FRAGMENTO SELECCIONADO:
Cada año las personas se involucran en diferentes actividades que conmemoran aquel día de 1970, en el cual Estados Unidos, Canadá y varios países de Europa Occidental lo celebraron por primera vez a iniciativa del senador estadounidense Gaylord Nelson, quien se consideraba un férreo defensor de la naturaleza y decidió impulsar esta iniciativa para crear conciencia sobre la sobrepoblación, la contaminación y la conservación de la biodiversidad.

Han pasado más de 40 años desde entonces y este año se ha comenzado a gestionar una interesante campaña para ponerle una cara al cambio climático, tomando en cuenta que cada día impacta a un mayor número de personas.

El Día de la Tierra no debe ser solamente para propiciar el desarrollo de una conciencia ambiental. Debería ser una oportunidad para impulsar actividades concretas en las que se involucren autoridades estatales, municipales, sociedad civil y organizaciones no gubernamentales, niños, jóvenes y adultos para enfrentar los graves desafíos como la escasez de agua potable, la deforestación, la degradación de los espacios verdes y el calentamiento global.

Recordemos que la primera lluvia caída en El Salvador en 2013 ya causó a su paso inundaciones y primeras personas lesionadas y aunque los pronósticos dicen que tendremos un año “normal”, la sobrepoblación y otros fenómenos sociales actuales hacen que cada año los riesgos aumenten.

Nuestro planeta encierra una serie de curiosidades: el agua cubre más del 70 % del planeta en estado sólido, líquido y gaseoso. Además, cubre tres cuartas partes de la superficie terrestre en pantanos, lagos, ríos, mares y océanos, pero solo una pequeña parte del agua disponible en es apta para el consumo humano.

DATOS PROPORCIONADOS:
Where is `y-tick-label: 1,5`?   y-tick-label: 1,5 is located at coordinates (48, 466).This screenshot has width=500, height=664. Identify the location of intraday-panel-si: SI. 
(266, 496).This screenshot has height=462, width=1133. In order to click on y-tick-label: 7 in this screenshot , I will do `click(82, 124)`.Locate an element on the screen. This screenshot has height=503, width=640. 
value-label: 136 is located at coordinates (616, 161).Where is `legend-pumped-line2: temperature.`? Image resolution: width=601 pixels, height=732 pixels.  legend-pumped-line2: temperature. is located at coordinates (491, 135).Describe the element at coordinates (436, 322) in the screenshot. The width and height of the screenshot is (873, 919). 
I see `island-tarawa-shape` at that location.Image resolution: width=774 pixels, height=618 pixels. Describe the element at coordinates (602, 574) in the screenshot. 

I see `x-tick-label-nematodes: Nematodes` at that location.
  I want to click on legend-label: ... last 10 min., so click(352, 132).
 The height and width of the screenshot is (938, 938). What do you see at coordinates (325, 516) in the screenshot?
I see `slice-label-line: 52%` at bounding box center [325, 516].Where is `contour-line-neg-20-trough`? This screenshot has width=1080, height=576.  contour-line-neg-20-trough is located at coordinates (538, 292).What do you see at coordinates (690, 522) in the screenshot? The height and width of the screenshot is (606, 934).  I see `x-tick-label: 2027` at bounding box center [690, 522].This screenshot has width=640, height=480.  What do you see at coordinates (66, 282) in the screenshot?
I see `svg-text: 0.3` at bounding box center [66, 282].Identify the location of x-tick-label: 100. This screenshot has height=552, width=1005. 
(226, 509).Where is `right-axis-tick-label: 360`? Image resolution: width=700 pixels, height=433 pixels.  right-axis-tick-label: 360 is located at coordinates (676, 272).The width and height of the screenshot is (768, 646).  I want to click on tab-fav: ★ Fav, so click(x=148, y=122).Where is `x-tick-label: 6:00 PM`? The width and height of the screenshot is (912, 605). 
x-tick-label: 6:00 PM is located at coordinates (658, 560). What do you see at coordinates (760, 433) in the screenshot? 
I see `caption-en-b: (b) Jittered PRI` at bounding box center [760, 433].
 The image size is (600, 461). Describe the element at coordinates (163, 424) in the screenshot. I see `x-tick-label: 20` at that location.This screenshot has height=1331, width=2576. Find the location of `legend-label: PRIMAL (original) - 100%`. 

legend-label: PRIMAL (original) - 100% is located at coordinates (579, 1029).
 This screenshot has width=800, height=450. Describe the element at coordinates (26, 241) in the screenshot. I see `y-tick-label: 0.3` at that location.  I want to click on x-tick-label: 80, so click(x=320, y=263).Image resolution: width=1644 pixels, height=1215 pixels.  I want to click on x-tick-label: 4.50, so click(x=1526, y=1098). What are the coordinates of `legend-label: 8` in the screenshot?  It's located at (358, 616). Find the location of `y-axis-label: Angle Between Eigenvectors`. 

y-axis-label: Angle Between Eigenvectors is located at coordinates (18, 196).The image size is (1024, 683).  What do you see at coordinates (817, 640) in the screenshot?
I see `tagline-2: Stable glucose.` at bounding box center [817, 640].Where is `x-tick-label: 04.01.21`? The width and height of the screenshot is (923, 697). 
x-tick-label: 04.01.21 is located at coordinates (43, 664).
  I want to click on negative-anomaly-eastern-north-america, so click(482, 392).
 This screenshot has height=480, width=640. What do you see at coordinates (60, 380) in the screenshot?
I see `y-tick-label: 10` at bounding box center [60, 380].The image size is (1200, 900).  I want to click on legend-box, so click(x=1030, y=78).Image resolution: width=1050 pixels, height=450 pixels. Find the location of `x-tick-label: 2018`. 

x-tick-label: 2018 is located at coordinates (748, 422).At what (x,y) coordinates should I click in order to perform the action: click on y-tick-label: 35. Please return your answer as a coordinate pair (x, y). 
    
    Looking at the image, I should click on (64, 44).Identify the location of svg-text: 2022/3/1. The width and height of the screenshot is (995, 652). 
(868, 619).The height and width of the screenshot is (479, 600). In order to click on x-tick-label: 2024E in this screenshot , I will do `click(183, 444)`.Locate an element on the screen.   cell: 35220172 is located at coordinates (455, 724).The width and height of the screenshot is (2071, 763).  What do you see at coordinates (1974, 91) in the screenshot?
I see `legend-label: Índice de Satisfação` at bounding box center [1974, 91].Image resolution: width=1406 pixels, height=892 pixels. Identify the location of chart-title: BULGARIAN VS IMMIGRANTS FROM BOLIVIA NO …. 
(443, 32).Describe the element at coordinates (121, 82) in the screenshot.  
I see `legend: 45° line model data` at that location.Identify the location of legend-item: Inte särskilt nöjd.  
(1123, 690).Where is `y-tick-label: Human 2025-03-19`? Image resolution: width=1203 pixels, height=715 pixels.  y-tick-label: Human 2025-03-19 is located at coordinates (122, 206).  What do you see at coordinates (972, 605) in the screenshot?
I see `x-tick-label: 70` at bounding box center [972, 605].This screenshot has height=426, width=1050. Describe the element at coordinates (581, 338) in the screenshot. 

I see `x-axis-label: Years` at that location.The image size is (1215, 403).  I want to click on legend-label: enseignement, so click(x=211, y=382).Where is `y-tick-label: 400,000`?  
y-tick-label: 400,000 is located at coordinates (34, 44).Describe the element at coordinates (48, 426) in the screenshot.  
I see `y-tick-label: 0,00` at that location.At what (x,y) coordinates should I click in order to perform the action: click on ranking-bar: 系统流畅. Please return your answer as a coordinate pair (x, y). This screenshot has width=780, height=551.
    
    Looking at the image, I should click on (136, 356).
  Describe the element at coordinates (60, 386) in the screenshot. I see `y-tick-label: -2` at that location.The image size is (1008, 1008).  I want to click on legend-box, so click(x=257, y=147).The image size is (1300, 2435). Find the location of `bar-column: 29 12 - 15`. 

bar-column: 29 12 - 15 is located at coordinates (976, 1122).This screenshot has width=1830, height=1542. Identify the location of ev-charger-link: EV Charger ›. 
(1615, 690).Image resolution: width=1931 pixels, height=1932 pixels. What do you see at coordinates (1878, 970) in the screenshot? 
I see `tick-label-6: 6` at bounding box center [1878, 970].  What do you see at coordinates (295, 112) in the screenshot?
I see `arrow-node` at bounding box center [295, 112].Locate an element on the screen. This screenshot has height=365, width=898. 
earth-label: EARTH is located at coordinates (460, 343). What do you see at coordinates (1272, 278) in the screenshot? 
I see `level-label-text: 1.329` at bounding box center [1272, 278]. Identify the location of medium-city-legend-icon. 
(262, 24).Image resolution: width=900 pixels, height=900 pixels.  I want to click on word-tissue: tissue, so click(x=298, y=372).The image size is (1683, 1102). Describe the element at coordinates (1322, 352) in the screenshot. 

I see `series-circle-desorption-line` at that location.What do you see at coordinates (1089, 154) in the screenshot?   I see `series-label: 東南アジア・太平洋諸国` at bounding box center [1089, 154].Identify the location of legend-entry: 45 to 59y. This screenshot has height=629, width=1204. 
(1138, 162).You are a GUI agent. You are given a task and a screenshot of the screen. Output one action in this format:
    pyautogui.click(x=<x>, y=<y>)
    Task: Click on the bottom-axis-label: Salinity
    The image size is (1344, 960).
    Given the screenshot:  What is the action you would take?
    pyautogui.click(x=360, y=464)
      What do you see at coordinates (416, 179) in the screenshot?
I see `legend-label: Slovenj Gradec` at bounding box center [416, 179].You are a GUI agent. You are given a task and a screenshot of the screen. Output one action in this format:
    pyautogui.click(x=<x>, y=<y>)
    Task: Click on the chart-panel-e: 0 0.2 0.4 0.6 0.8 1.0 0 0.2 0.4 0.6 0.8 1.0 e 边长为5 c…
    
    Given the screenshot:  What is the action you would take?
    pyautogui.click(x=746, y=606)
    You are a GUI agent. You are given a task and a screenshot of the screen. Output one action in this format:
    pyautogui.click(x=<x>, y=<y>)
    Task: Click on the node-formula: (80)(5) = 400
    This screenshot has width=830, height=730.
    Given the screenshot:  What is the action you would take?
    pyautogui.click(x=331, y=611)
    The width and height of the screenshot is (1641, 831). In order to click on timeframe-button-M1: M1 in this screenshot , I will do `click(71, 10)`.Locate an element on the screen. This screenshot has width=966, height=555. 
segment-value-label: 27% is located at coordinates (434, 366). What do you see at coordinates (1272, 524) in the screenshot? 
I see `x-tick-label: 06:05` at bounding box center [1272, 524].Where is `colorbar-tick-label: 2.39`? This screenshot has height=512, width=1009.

TAREA ASIGNADA A: Indica si cada afirmación coincide con el texto sobre el Día de la Tierra y cita las palabras que lo deciden: (i) la primera celebración de 1970 se hizo por iniciativa del senador Gaylord Nelson; (ii) los pronósticos anuncian para El Salvador un año de lluvias extremas; (iii) la mayor parte del agua del planeta es apta para el consumo humano.
TAREA ASIGNADA B: Retoma el texto sobre el Día de la Tierra y continúalo a partir de su última oración.

RESPUESTA A LA TAREA A:
(i) Sí: «a iniciativa del senador estadounidense Gaylord Nelson».
(ii) No: «aunque los pronósticos dicen que tendremos un año “normal”».
(iii) No: «pero solo una pequeña parte del agua disponible».

RESPUESTA A LA TAREA B:
Por eso debemos usarla de manera racional. Enhorabuena el debate por una ley que regule el acceso equitativo del vital líquido.

No todo es tan grave, pues a medida que pasan los años, los jóvenes se empoderan cada vez de estos conceptos, si lo comparamos con los humildes comienzos, de la década de los setenta.

Sin embargo, todavía se observan sistemas de producción basados en el consumo de bienes y recursos, Si bien es cierto se ven en el horizonte proyectos orientados a reducir los efectos del cambio climático como lo son las empresas que usan formas inteligentes de ahorro energético, estamos lejos de competir con países como Costa Rica, en donde el lema de país es ser “verde e inteligente”. De seguir así, no podremos competir con economías que han basado su desarrollo en el conocimiento y en una gestión adecuada de sus recursos.

Hasta la fecha la Tierra es el único planeta conocido con vida, actualmente, existen alrededor de 1.2 millones de especies de animales catalogados, aunque los científicos creen que ese es solo un pequeño porcentaje del total, esta es una poderosa razón para cuidar los recursos que disponemos y asegurar que las futuras generaciones también dispongan de ellos.

Nuestro país cuenta con un sinnúmero de leyes, políticas, estrategias y otros instrumentos de política pública que son necesarios para enfrentar los desafíos de vivir en una era globalizada, es cuestión de poner a funcionar estos mecanismos que al parecer existen en papel pero les hace falta músculo para alcanzar los efectos esperados.

Los recursos tampoco deberían ser un problema, existe una danza de millones de dólares en materia de cooperación internacional para estos temas. Ahí es donde debería existir un mecanismo de participación fuerte, para aterrizar con acciones concretas para seguir celebrando el Día de la Tierra.